Que contient le carnet d'écriture? En introduction, une note aux parents pour, une fois encore, les informer des intentions et les sensibiliser à la démarche (on apprend à lire en lisant!). Des indications destinées aux jeunes lecteurs y figurent par la suite: plan à suivre pour la lecture d'un livre (titre, auteur, illustrateur, collection, etc.), types de questions auxquelles on doit pouvoir répondre en fin de livre, des notes diverses (temps de lecture, nombre de pages…). Le carnet est un outil efficace pour conserver une trace des réactions et remarques personnelles qu'inspire un livre. Son propriétaire peut y poser des questions, réfléchir sur les personnages, sur les événements. Il est important d'y écrire souvent.
Pour l'enseignant, cet outil permet de voir quelles sont les questions, les observations des élèves. Il est la "mémoire individuelle" et, à ce titre, il est utilisé et enrichi lors des discussions en petits groupes. L'enfant a la consigne d'écrire clairement pour que les autres puissent le lire; il doit faire de son mieux mais l'orthographe et la grammaire ne sont pas ici prioritaires. Enfin, il peut aussi représenter par un dessin l'extrait du livre qu'il a particulièrement apprécié en justifiant son choix par quelques mots.

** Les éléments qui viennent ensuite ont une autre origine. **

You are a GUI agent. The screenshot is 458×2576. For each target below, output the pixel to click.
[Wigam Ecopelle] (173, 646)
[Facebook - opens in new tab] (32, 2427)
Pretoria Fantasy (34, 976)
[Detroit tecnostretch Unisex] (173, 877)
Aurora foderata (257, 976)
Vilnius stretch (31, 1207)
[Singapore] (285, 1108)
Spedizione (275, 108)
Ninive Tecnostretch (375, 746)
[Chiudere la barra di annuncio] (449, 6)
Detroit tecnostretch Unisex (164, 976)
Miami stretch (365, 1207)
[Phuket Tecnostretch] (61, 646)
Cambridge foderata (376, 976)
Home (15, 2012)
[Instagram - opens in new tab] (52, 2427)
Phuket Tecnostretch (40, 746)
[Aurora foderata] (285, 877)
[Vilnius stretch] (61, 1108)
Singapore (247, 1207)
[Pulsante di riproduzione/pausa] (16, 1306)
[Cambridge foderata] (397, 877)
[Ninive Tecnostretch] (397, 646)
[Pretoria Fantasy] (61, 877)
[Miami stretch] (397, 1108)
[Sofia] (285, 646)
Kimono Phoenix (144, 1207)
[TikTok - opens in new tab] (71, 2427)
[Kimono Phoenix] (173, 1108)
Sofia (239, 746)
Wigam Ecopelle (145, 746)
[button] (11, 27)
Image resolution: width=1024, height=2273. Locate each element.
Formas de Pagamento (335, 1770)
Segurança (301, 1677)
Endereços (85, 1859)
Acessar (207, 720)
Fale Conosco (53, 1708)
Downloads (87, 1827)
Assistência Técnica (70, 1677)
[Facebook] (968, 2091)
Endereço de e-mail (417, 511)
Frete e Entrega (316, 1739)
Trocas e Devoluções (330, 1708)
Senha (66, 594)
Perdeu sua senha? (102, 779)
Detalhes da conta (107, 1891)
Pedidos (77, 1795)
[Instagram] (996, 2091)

Le livre voyageur est accompagné d'une marche à suivre, d'une série d'informations sur les différentes étapes d'exploitation. La classe dispose d'une semaine avant de l'envoyer à la classe suivante à choisir dans une liste donnée. Faisant suite à la lecture individuelle du livre sélectionné, tous les enfants de 3e et 4e années ont participé à son exploitation sous forme d'une courtepointe. Cette dernière se concrétise par un patchwork reprenant les divers événements de l'histoire auxquels sont intégrés les sentiments des enfants par rapport aux personnages.


Revenons-en à l'opération mobilisatrice, la Bataille des livres

En février, une première épreuve de qualification s'opère. Elle sélectionne les écoles pour la première rencontre compétitive. Comme les élèves de Madame Rocour, des centaines d'élèves à travers la francophonie sont devant l'ordinateur de classe, branché sur Internet. Un quiz porte sur quinze livres. Il faut au plus vite découvrir le mot clé qui donne accès à la première finale internationale organisée à la Foire du livre à Bruxelles. Quelle joie pour les enfants de savoir qu'ils sont retenus avec quatre autres écoles!

Deuxième étape: la Foire du livre de Bruxelles. Les élèves se préparent pour un nouveau quiz qui porte sur les trente ouvrages. La tension monte… il faut gagner! La veille de l'épreuve, la titulaire de classe fournit à ses élèves un jeu de l'oie qu'elle a composé pour la circonstance. Il reprend une série de questions mobilisant les contenus et divers aspects des livres sélectionnés. Les enfants consultent leurs carnets de lecture, contrôlent et échangent les informations.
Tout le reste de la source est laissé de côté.